> Collected data
****
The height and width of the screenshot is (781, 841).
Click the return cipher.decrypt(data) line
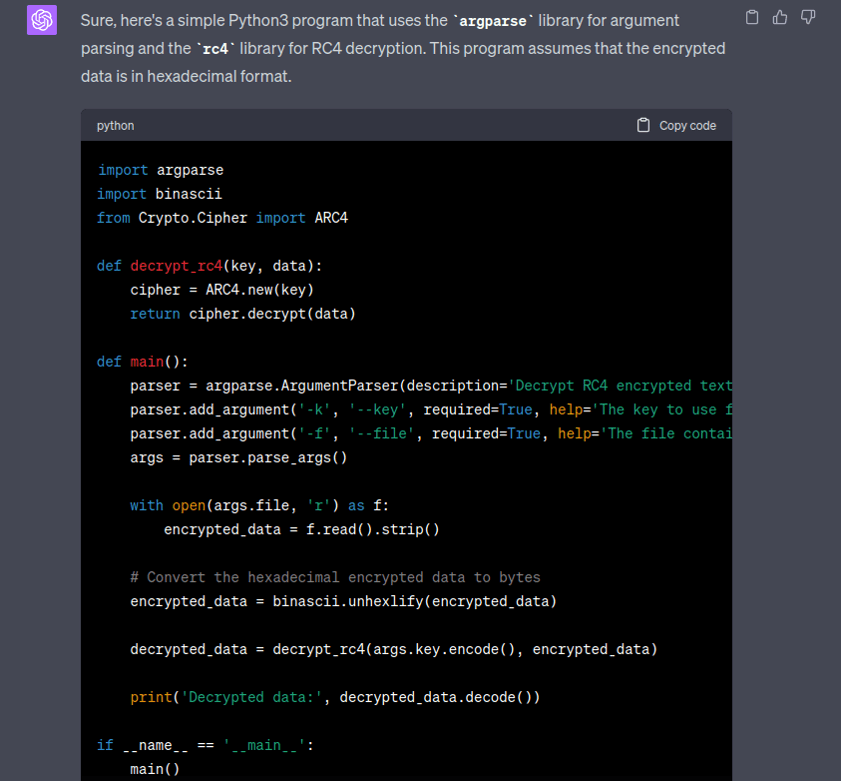[x=242, y=314]
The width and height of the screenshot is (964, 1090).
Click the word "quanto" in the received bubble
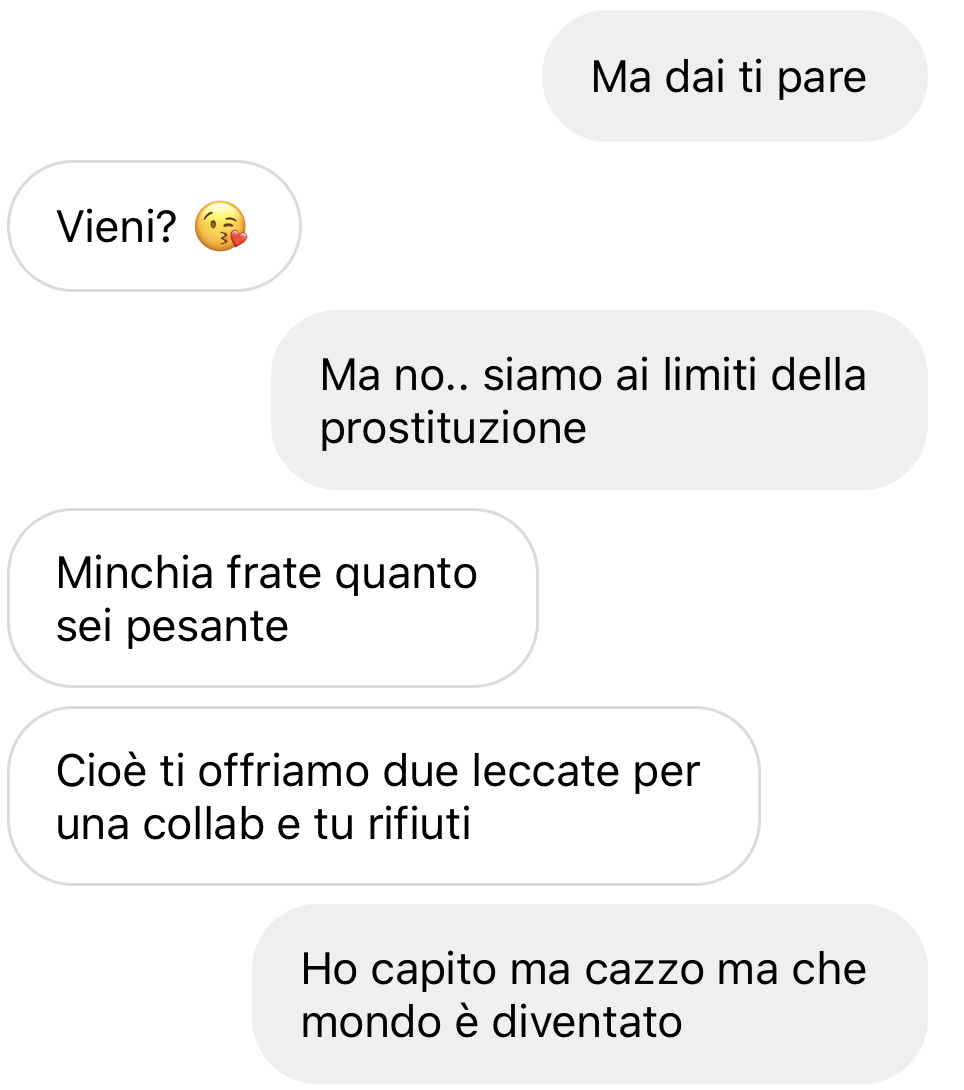(406, 575)
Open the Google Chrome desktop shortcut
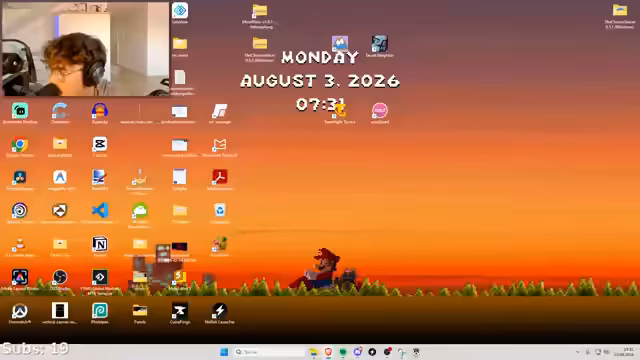Image resolution: width=640 pixels, height=360 pixels. 20,145
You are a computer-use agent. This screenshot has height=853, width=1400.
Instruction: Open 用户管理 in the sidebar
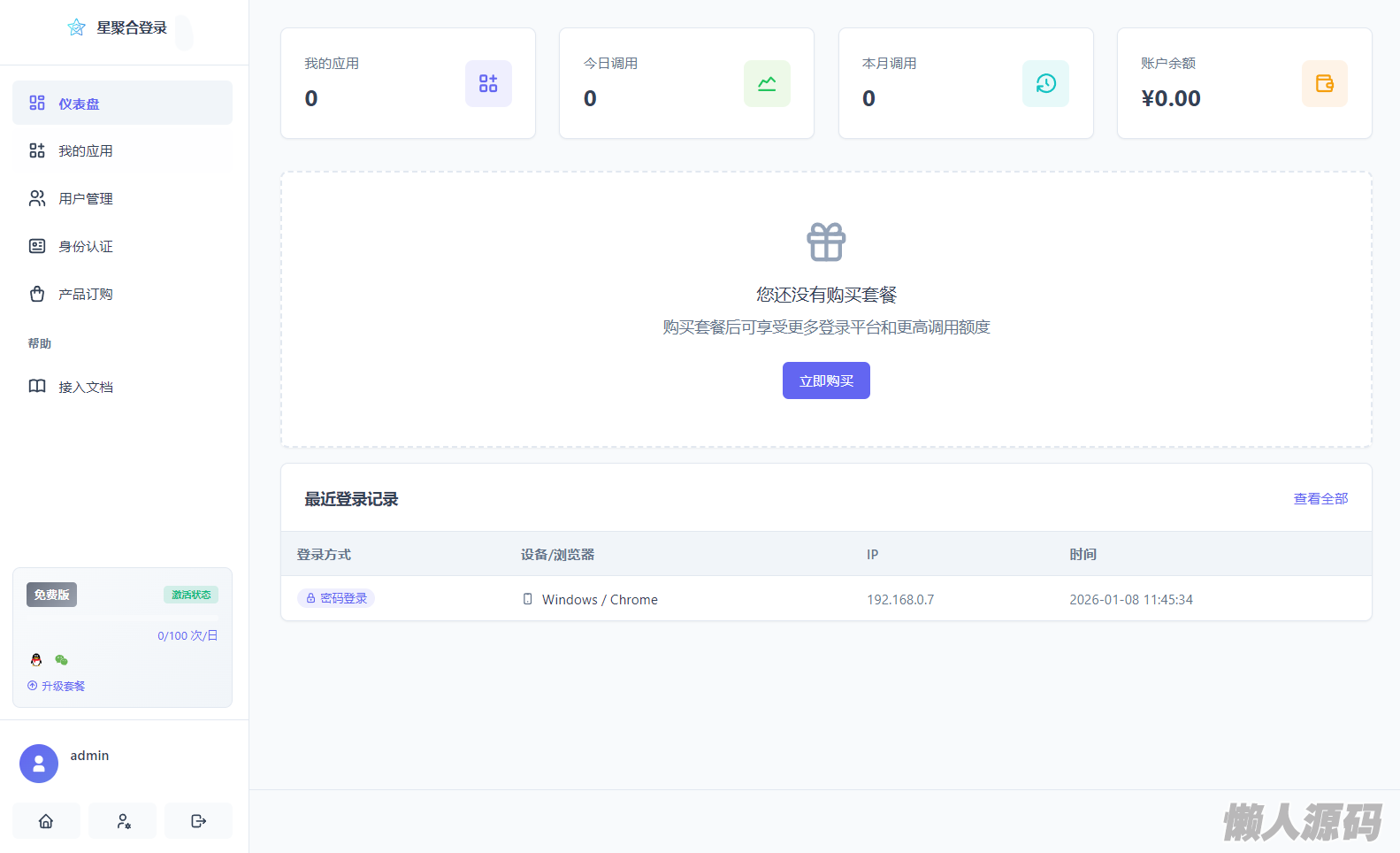point(122,199)
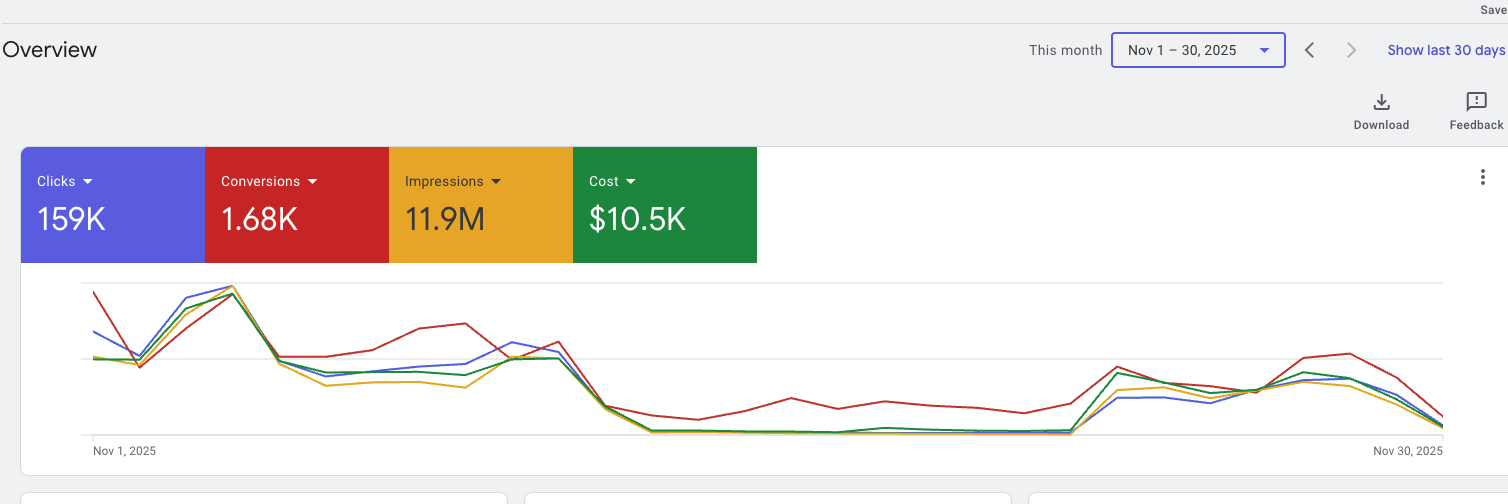Expand the Cost metric dropdown arrow
1508x504 pixels.
[631, 182]
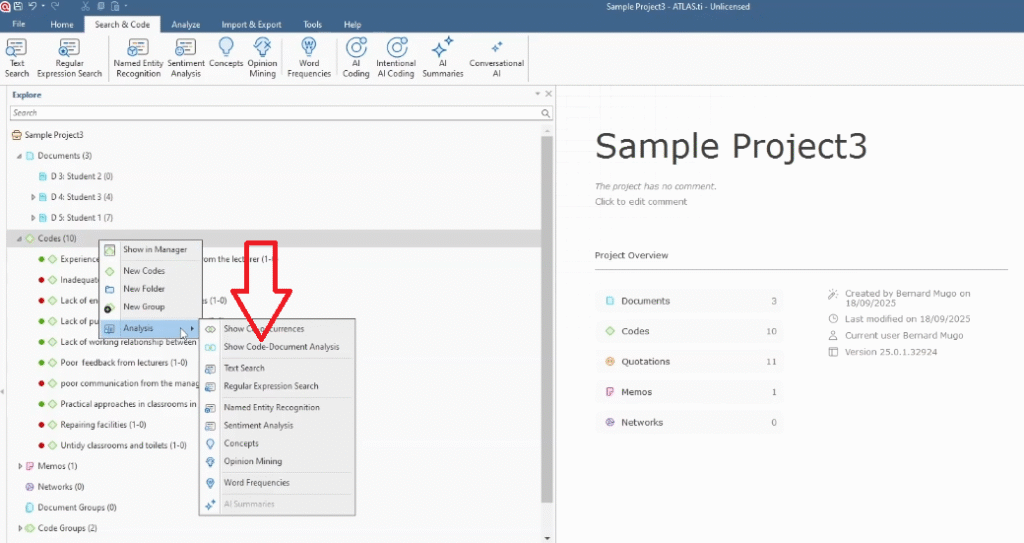
Task: Close the Explore panel
Action: [x=547, y=95]
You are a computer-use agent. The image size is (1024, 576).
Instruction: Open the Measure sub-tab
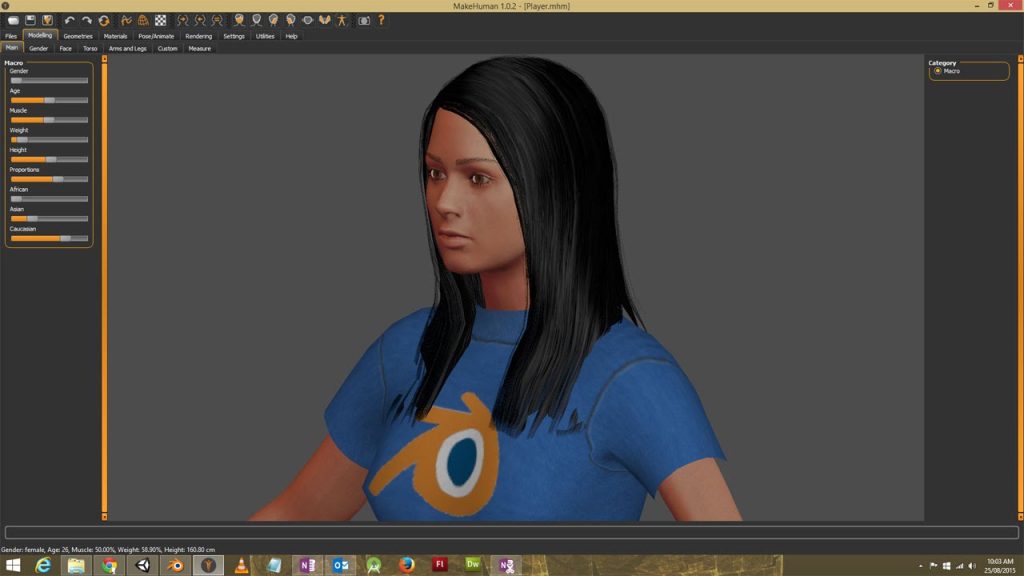198,47
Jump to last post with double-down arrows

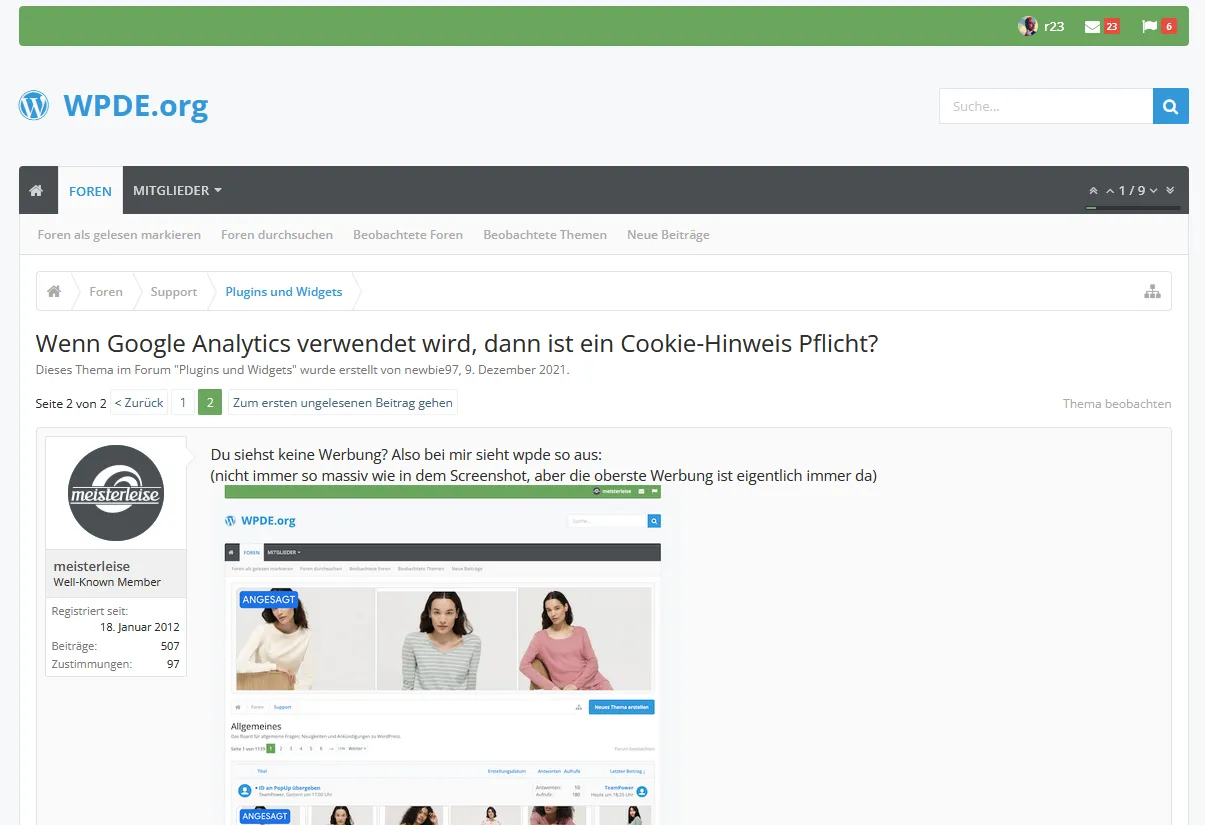(x=1170, y=190)
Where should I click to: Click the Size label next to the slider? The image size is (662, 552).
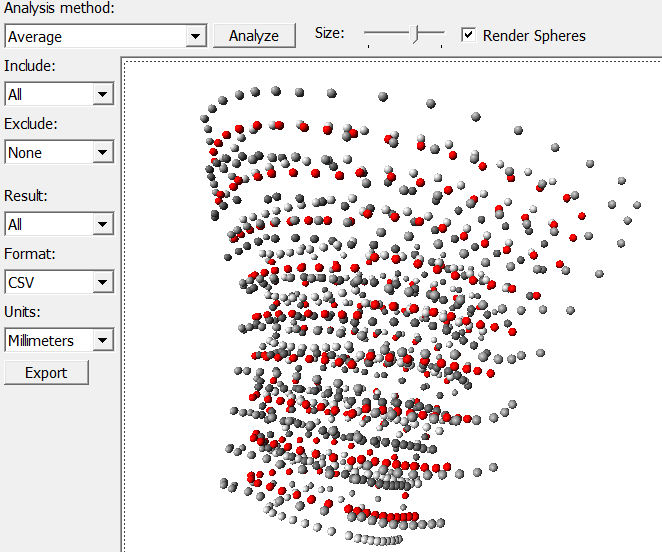(329, 33)
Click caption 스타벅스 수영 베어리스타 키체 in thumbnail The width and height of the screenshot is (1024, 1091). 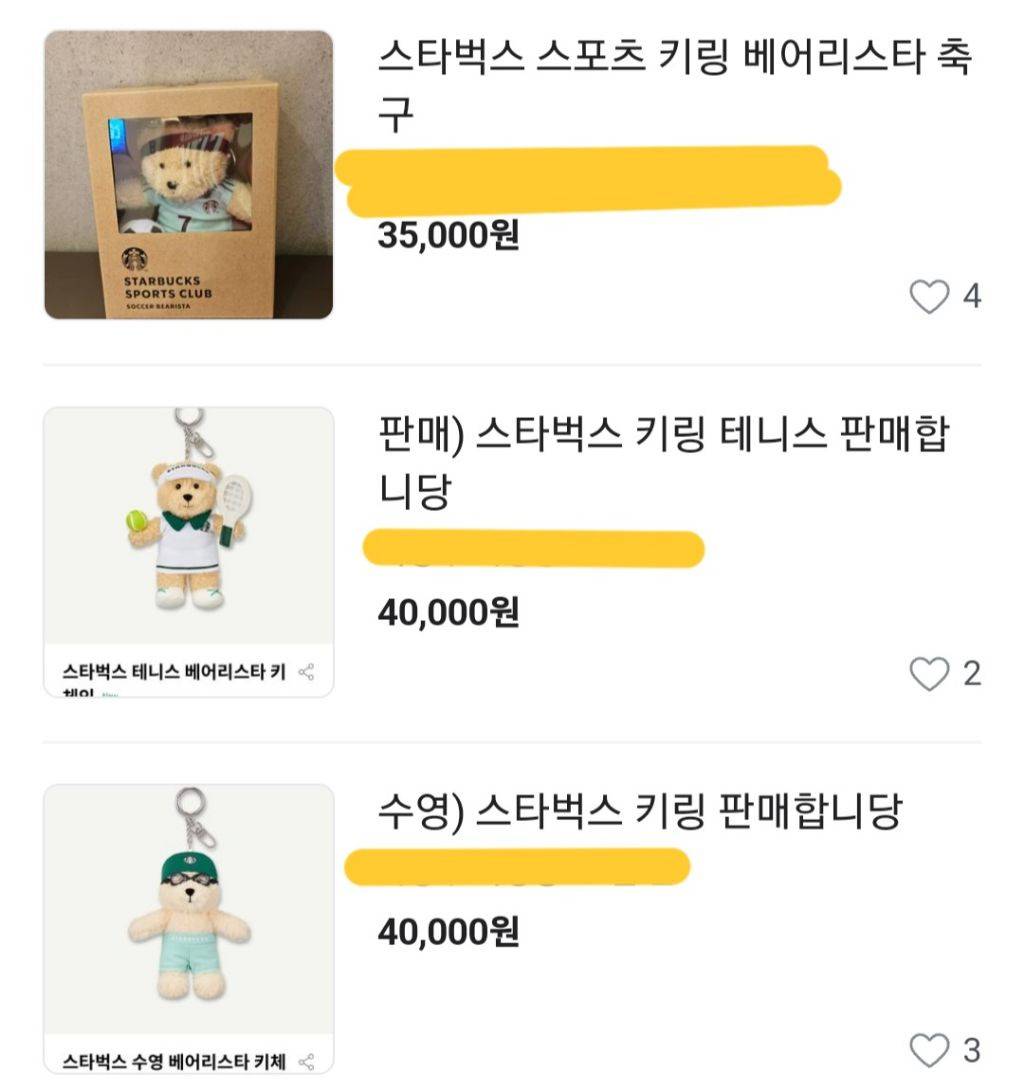(174, 1062)
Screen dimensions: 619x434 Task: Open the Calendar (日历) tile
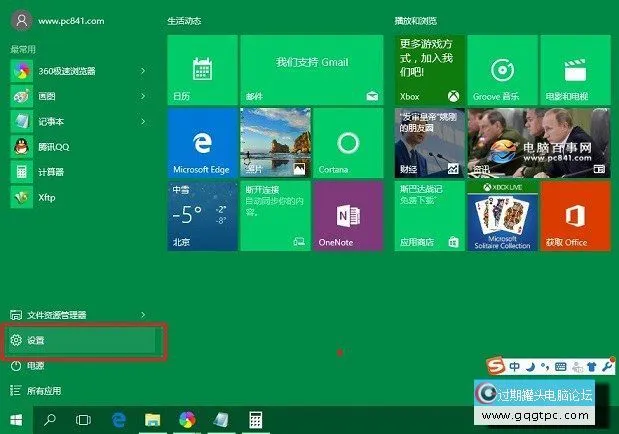coord(202,69)
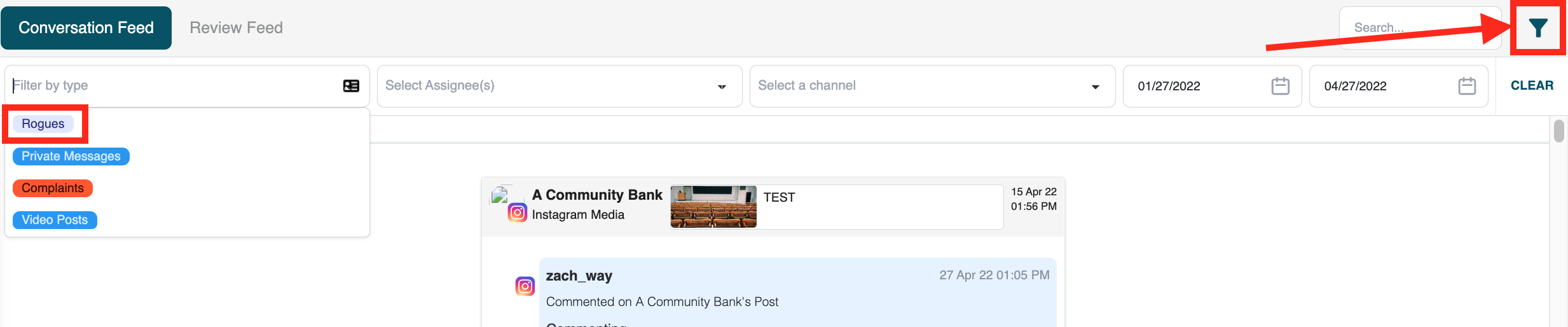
****
> Exercise brief
What should come back is an exact copy of the lines above from the line with "Click the return cipher.decrypt(data) line" to the line with "You are a computer-use agent. This", both included, minus the pictures.

> Expected output
Click the return cipher.decrypt(data) line
[x=242, y=314]
The width and height of the screenshot is (964, 1090).
Click the word "quanto" in the received bubble
(406, 575)
Open the Google Chrome desktop shortcut
Image resolution: width=640 pixels, height=360 pixels. 20,145
You are a computer-use agent. This screenshot has height=853, width=1400.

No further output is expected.